In the Philippines, Mark Kennedy Bantugon won the national award for his invention of Pili Seal. The Philippine State College of Aeronautics student came up with the sustainable, two-component sealant during his internship at an aviation company when he found out that a polysulfide-based sealant was standard in the industry. Though effective, the polysulfide-based can be unsafe and toxic to those who apply it.
Using knowledge from his education, as well as his experiences as a farmer's son, Bantugon landed on utilizing the waste of pili tree AKA spent resin. From there, he worked hard and reached 38 formulations of his sealant before finding the right one. Pili Seal has undergone 20 property tests ranging from physical, chemical, mechanical, thermal, and rheological.
Bantugon hopes to continue studying and maximizing the sealant so that it can be used in other industries such as land & water transportation, constructions, buildings, wood, or in metal sheet roof applications. This, in turn, may lead to Filipino farmers to utilizing resin waste as a way to generate income.
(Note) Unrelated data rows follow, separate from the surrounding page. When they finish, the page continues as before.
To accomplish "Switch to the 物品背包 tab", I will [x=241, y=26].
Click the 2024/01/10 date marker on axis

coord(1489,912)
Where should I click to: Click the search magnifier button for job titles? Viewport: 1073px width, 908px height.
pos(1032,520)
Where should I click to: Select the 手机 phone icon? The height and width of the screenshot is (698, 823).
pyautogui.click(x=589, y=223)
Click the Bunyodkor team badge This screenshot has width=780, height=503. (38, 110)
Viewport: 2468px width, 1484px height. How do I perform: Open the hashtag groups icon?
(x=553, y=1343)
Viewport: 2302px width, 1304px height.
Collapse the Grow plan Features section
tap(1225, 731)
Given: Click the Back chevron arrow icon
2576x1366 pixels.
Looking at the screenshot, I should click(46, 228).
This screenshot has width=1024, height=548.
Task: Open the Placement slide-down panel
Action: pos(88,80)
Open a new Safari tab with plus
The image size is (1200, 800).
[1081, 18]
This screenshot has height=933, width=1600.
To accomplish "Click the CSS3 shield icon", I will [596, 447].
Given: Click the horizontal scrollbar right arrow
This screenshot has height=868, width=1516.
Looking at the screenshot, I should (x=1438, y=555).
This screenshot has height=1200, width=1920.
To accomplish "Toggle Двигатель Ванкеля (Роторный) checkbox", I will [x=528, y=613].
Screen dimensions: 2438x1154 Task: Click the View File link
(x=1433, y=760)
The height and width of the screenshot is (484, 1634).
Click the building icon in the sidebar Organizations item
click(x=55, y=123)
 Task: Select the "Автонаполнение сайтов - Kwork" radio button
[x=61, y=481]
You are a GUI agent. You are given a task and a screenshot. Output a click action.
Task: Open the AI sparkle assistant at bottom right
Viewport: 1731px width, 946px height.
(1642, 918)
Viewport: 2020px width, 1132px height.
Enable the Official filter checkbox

"I was struck by the lack of options to effective and sustainably-produced sealants in the aviation industry and thought there should be a way around. Pili Seal pioneers the study of upcycling waste materials for production of aviation sealant. Through my invention, I hope to inject a new perspective that beneficial and sustainable usage can be found from waste materials. I hope this will inspire greater innovation in global aviation, while empowering the livelihoods of local Filipino farmers through new streams of income," Bantugon said.
Bantugon's invention bested ReConnect, a portable and compact device that restores internet connectivity for use in disaster-stricken areas. The third runner-up was a device that has ability to determine a wound's infections using an electrochemical gas sensor called Non-Invasive Bacteria Detector on Wounds.
The international stage of the 2021 James Dyson Award is scheduled for October 13, 2021.